此方案在认证阶段不但要求用户画出的图形与预先设计的密码图形一致，而且，图形所经过的栅格也要一致，即画出的图形与预先设计的密码图形的位置也要一致，密码空间要优于传统的文本密码。但是，由于是通过设备直接画出自己的密码图形来认证的，也无法有效防御摄像攻击。攻击者可以根据摄像信息，画出用户成功认证时所画图形近似一样的图形，来轻易的通过认证。

（三）小结

图形密码的易记忆性，且不易受到暴力攻击和字典攻击的优势逐渐得到了广泛的认可。但是，如果在认证阶段采用直接点选密码图形或画出密码图形的方法来认证的话，在对付摄像攻击的问题上，和传统的文本密码方案具有相同的脆弱性。

四、图形位置密码认证方案

（一）设计思路

密码身份认证过程是用户告知认证系统本人所知密码，从而通过认证系统的本人认证过程。在认证阶段中，传统的方法基本上是通过直接操作用户密码的方法来完成认证的。例如，输入密码文本，点选密码图形，绘出密码图形等。这样的认证方法，在有摄像攻击存在的情况下，用户在告知认证系统本人所知密码的同时，也等于把用户密码告知给攻击者。攻击者很容易就得到用户密码，从而重复用户在认证阶段的操作来欺骗认证系统。

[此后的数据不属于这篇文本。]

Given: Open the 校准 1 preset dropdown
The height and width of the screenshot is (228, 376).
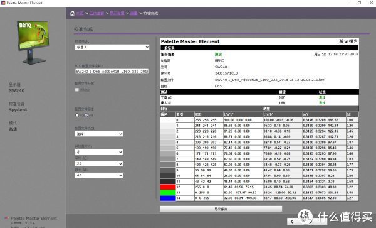Looking at the screenshot, I should pos(112,47).
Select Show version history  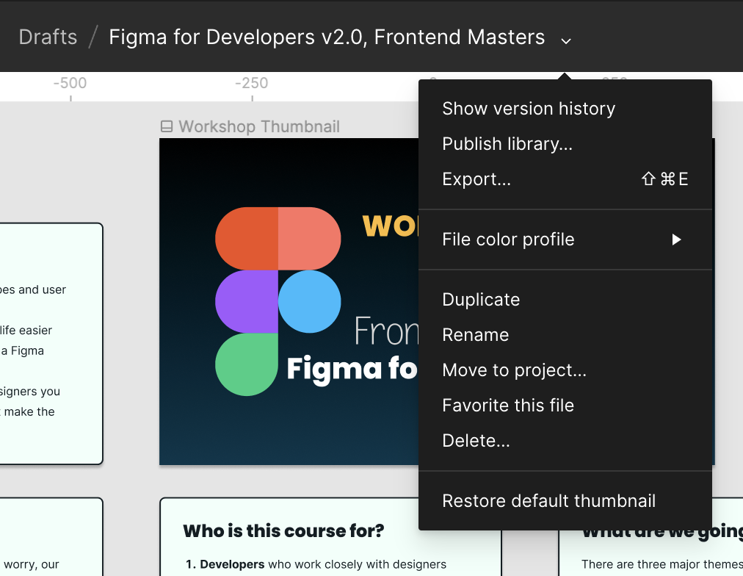tap(529, 108)
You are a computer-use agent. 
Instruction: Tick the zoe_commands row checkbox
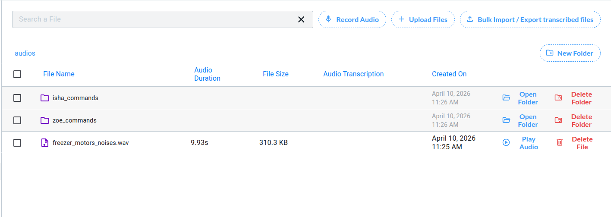[x=17, y=120]
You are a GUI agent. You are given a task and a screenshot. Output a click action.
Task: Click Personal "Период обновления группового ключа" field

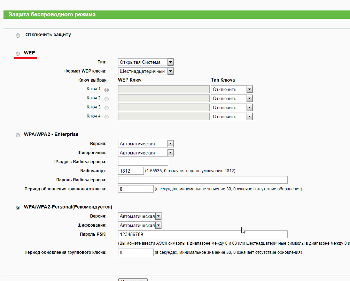click(135, 252)

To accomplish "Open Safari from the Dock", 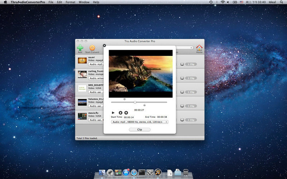I will [x=134, y=173].
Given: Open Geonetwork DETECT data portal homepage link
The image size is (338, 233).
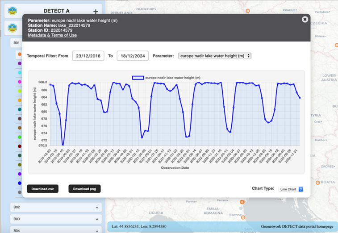Looking at the screenshot, I should [297, 227].
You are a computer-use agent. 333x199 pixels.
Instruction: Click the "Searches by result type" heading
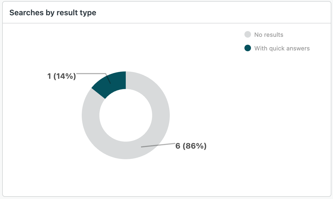(x=53, y=13)
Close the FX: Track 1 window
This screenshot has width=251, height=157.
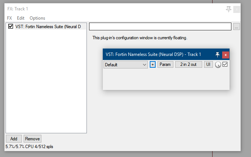237,9
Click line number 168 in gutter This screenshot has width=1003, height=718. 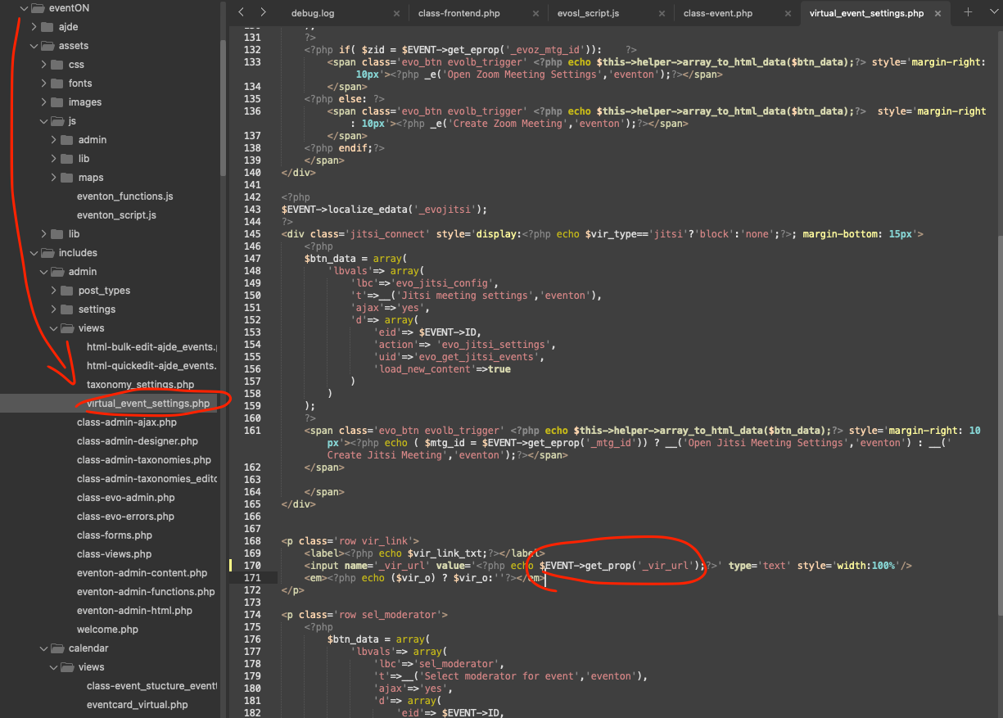252,541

为了防御摄像攻击就要避免直接对用户密码的操作，并且每次认证过程的操作都是不一样的。这样，首先，攻击者无法得到用户密码，并且，即使攻击者根据得到的信息，完全模拟用户的认证操作也无法通过认证系统的认证，从而达到有效的防御摄像攻击的目的。

为了使用户在认证阶段的一组操作，达到即可以让摄像攻击者无法得到用户密码，又可以让认证系统完成本人认证的目的，就需要让认证系统比摄像攻击者拥有更多的用于认证的“秘密信息”。这样，认证系统就可以通过“秘密信息”结合用户的认证操作来确定用户密码，从而完成认证，而摄像攻击者由于没有“秘密信息”，所以无法确定用户密码。

（二）图形位置密码认证方案

本文提出的图形位置密码方案是结合基于识别型与基于回忆型的综合型图形密码认证方案。

本方案中，用户密码是一组图形以及每个图形所处的位置，也就是说，一个图形和一个位置的组合是用户密码的一个密码单元。用户密码可根据安全性需求，来决定由多少个密码单元组成。

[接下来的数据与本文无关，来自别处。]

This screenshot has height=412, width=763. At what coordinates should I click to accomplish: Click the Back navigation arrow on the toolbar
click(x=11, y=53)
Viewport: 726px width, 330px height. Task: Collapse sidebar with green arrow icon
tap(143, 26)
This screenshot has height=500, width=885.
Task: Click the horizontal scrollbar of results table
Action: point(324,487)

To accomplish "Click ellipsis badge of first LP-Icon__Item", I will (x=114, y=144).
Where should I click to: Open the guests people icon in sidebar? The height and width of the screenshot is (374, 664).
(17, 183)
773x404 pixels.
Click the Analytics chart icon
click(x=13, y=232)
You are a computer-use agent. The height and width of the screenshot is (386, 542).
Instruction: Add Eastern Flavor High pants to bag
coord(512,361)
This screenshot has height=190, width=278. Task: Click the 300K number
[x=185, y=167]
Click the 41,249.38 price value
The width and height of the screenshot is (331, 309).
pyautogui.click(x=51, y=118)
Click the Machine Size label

为了方便说明，我们使用一个3×3网格内一个密码单元来进行阐述。如图3所示，由9张图形分别放在9个框架内组成一幅显示图。在密码设定阶段，用户要选择一幅图像作为自己的密码图形，同时，还要指定一个位置作为自己的密码位置。在这里，我们假设用户的密码设置是在一个安全的环境中来完成操作的，不存在安全性的问题。用户可以通过直接点选的方法来指定自己的密码图形和密码位置。

在认证阶段，使用同样的3×3网格，显示的9张图形和密码设定阶段是显示给用户的图形相同，但是这9张图形的出现位置是系统随机设定的。用户通过对图形的整体移动，最终使自己的密码图形落入自己的密码位置，然后确定，完成本次的身份认证。

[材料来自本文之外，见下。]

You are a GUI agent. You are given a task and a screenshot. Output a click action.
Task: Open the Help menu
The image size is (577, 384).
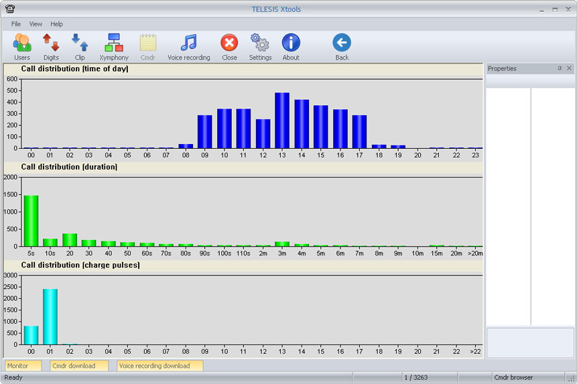click(57, 24)
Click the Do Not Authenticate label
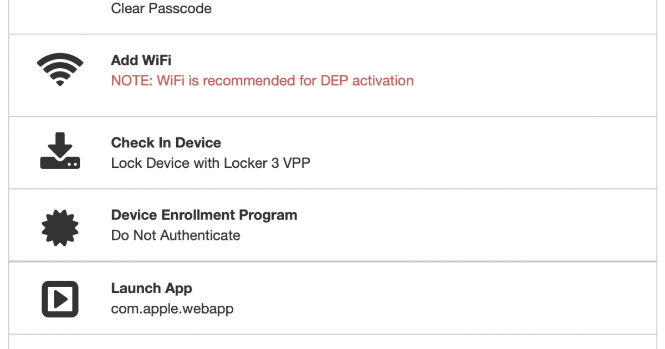Viewport: 665px width, 349px height. tap(176, 235)

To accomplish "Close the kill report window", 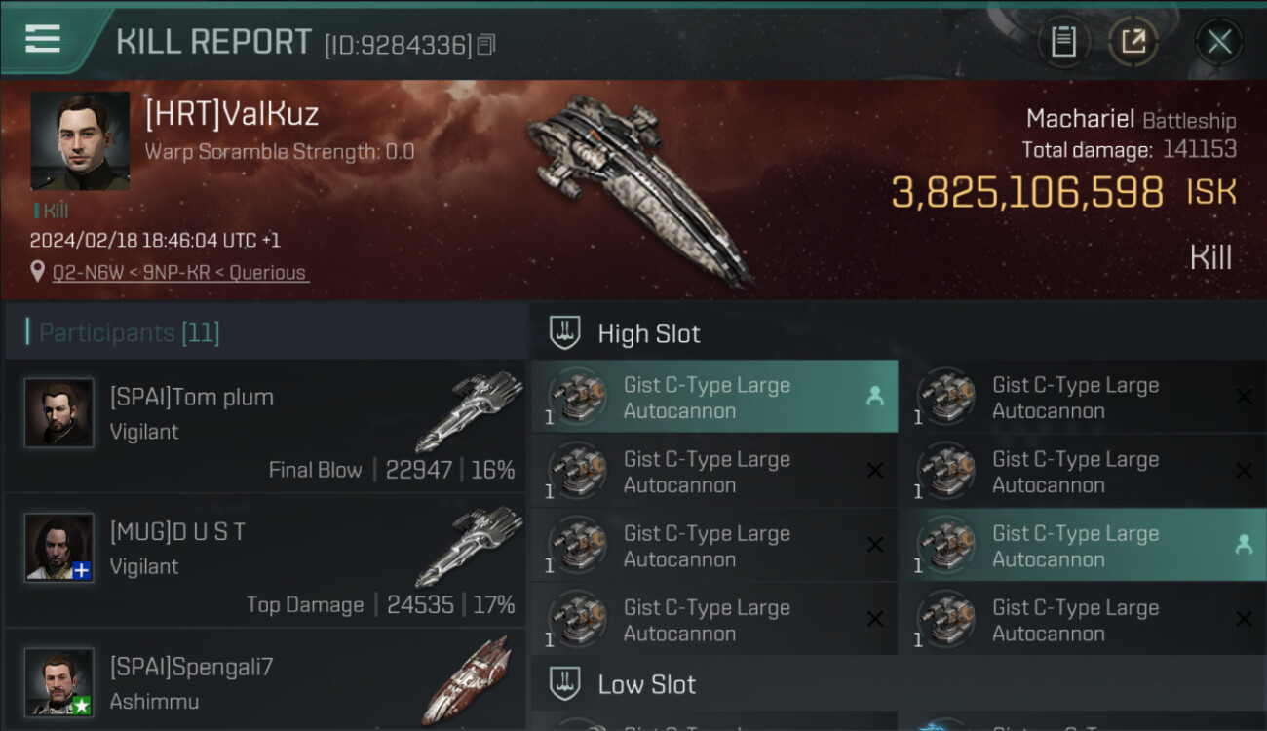I will click(1219, 41).
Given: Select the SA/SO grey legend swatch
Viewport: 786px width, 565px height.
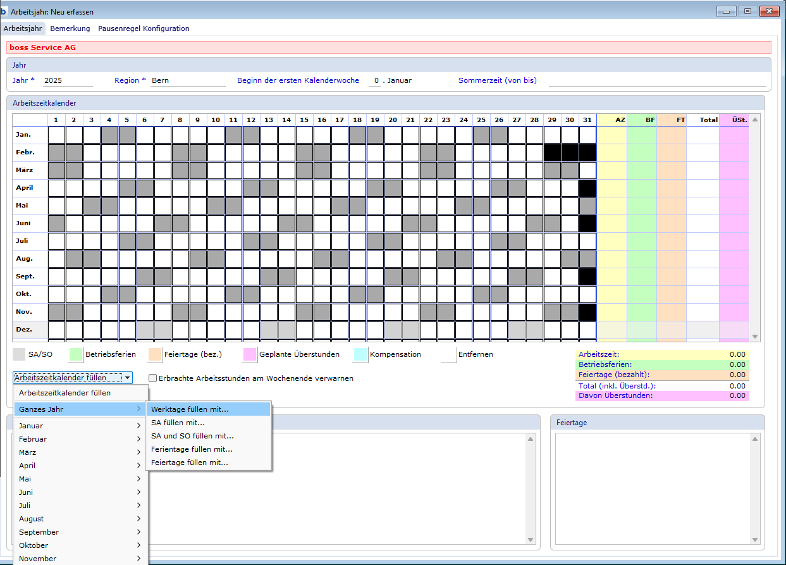Looking at the screenshot, I should click(20, 354).
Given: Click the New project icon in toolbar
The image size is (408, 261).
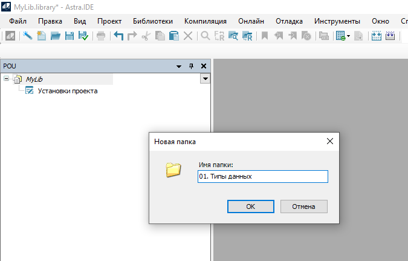Looking at the screenshot, I should (x=42, y=36).
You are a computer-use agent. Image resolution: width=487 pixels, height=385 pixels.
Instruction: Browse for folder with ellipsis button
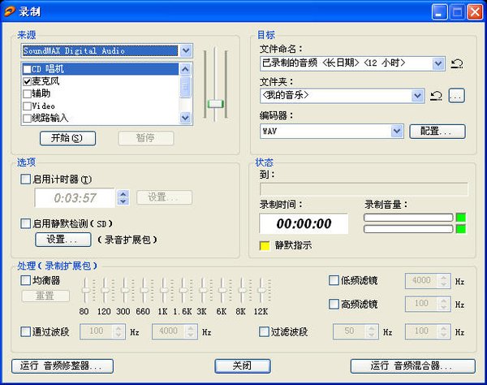[x=456, y=96]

移动图形的方法是通过对全部图形的竖移和横移操作来实现的，这样可以避免用户对密码图形进行直接操作而泄露自己的密码。例如，点击[上移]按钮，则第三行的3张图形上移到第二行，第二行的3张图形上移到第一行，第一行的3张图形移到第三行。同样，当点击[右移]按钮是，则第一列的3张图形右移到第二列，第二列的3张图形右移到第三列，第三列的3张图形移到第一列。这样，通过[上移]、[右移]和[确定]三个按钮的操作就可以完成整个认证过程。

举例说明，如图3所示为用户的认证界面，9张图形随机显示在9个框架内。假设，用户的密码图形是位于框架1内的蔬菜图片，密码位置是框架9的位置。用户就要通过[上移]-[右移]-[右移]这一系列的操作，把密码图形[蔬菜图片]移动到密码位置[框架9]，然后点击[确定]按钮完成认证。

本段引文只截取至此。